Guerreiros altruístas



da Folha de S.Paulo


A guerra na Pré-História era frequente e altamente letal, mas essa luta constante está ligada ao surgimento de comportamentos altruístas na espécie humana. E quando os grupos humanos atingiram determinado tamanho, criava-se o potencial para uma revolução no comportamento e na cultura.
É o que indicam dois estudos publicados na edição de hoje da revista científica "Science".
José Manuel Ribeiro/Reuters
Figura de 10 mil anos com cavalos copulando é uma das primeiras que dão a ideia de movimento, afirmam pesquisadores em artigos
Samuel Bowles, do Instituto Santa Fé (EUA) e da Universidade de Siena (Itália), usou dados arqueológicos e etnográficos sobre populações de caçadores-coletores e mostrou que a mortalidade produzida pelos conflitos poderia ter promovido a predisposição para ajudar membros de grupos não diretamente aparentados.
O guerreiro "altruísta" é aquele que está disposto a sacrificar a vida em prol da sobrevivência do grupo.Mas quão precisas são as estimativas de populações pré-históricas, ou da mortalidade das guerras mais remotas?
"É surpreendente --e um pouco reconfortante-- que os conjuntos de dados etnográficos e arqueológicos resultem em quase a mesma estimativa -14% de mortalidade", disse Bowles à Folha.
Revoluções
Já os pesquisadores Adam Powell; Stephen Shennan e Mark Thomas, do University College, de Londres, afirmam que o tamanho das populações explicaria o motivo de comportamentos socioculturais modernos terem surgido na África há 90 mil anos, desaparecido há 65 mil anos e ressurgido na Europa 45 mil anos atrás.

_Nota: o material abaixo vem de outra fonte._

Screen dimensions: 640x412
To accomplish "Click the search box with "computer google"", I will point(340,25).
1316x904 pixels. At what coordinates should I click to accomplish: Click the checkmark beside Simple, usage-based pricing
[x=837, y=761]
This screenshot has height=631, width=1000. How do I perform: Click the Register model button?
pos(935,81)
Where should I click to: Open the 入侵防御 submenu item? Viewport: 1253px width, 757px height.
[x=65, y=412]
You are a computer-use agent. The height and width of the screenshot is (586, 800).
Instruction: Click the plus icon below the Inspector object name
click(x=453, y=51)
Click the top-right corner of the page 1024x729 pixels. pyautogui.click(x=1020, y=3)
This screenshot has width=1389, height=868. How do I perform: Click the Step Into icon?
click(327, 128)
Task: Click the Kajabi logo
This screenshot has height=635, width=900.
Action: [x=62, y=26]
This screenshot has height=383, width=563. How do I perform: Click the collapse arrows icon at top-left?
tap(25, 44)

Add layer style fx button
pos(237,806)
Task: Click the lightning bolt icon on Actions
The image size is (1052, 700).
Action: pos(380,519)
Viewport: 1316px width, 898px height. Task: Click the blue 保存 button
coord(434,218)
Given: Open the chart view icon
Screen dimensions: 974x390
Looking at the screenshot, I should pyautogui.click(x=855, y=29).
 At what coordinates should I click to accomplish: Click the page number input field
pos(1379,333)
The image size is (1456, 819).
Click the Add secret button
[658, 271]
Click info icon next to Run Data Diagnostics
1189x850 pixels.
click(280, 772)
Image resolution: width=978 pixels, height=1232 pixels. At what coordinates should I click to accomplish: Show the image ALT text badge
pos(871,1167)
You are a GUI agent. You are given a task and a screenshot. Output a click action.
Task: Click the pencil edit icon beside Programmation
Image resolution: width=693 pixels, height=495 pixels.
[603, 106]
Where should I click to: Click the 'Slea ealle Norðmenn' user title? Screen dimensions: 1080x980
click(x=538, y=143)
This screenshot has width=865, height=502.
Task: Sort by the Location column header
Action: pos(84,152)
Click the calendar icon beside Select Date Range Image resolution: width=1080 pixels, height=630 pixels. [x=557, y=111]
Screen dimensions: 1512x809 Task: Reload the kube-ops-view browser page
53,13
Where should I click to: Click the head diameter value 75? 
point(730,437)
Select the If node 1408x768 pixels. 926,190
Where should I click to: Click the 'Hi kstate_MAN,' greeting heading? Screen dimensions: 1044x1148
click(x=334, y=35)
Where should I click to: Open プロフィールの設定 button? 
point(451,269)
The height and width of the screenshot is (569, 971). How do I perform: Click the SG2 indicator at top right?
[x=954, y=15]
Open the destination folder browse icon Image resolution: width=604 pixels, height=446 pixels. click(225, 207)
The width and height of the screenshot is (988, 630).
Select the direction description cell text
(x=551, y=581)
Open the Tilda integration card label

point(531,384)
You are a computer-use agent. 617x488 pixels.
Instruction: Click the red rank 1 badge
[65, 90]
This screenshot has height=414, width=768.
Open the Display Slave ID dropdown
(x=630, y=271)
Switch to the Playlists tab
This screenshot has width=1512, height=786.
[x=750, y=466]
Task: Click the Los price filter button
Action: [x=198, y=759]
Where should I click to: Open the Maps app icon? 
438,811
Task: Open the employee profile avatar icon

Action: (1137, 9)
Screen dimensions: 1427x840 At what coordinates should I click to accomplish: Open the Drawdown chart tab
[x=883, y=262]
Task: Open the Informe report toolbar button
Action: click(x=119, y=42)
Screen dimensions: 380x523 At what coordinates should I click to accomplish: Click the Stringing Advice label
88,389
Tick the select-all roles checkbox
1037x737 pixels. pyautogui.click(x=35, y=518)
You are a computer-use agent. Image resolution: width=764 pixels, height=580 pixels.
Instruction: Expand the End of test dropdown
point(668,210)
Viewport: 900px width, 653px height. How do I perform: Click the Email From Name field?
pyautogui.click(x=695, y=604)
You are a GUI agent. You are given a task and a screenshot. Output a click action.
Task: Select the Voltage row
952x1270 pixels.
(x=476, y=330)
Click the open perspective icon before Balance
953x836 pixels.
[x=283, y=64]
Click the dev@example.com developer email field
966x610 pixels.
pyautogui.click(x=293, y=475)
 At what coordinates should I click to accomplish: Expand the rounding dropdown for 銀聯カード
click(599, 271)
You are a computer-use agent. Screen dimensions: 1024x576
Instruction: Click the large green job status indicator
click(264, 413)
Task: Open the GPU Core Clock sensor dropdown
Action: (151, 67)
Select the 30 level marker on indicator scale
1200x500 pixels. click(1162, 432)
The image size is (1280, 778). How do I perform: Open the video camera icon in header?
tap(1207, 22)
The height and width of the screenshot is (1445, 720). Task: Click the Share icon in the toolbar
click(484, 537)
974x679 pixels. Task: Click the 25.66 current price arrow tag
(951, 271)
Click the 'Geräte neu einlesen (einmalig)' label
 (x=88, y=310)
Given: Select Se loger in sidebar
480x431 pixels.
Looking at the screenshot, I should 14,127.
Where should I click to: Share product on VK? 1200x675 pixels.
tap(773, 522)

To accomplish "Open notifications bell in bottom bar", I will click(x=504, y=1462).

"Por comportamento moderno, nós queremos dizer um salto radical em complexidade cultural e tecnológica, que torna nossa espécie única. Isso inclui comportamento simbólico, como arte abstrata e realista, decoração corporal usando contas, ocre ou kits de tatuagem; instrumentos musicais, artefatos de osso, chifre e marfim; lâminas de pedra e tecnologia de caça mais sofisticada, como arcos, bumerangues e redes", afirma Powell.
Em geral, os pesquisadores especulavam que essa revolução cultural tivesse surgido por conta do aumento do cérebro humano. Mas os autores lembram que esse comportamento só surgiu cerca de 100 mil anos depois de ter aparecido o ser humano anatomicamente moderno, e que em alguns casos as inovações foram perdidas.
Eles argumentam com cálculos sobre o tamanho das antigas populações, que mostram que só quando elas atingem uma determinada massa crítica é que as inovações podem surgir e ser transmitidas.
Ruth Mace, também do University College, de Londres, discutiu as duas pesquisas em artigo também na edição de hoje da "Science". "Os dois estudos sugerem que a estrutura demográfica das nossas populações ancestrais determinava como a evolução social procederia", diz Mace.
Ela lembra que os biólogos tendem a achar que a seleção natural darwiniana, o motor da evolução, age principalmente em indivíduos e em genes. Mas novos estudos têm procurado mostrar que a seleção também age no grupo social.
"Definir altruísmo também é sempre problemático. Aqui ele é definido como um comportamento que ajuda o grupo, mas que pode ser custoso ao indivíduo", disse Mace à Folha.
Bowles diz que procurou usar dados apenas sobre populações de caçadores-coletores que não faziam grande uso de animais ou plantas domesticados, pois ele queria manter o foco sobre as condições que existiam há 100 mil anos, e não há 10 mil, quando a agricultura e a pecuária já existiam. Ficaram de fora, assim, dados sobre a guerra entre os índios Yanomami da fronteira Brasil-Venezuela, "o povo feroz".
"O outro artigo é consistente com o meu trabalho. Mas a questão é muito diferente. Uma população mais densa não apenas cria oportunidades para troca, mas também para conflitos", comenta Bowles.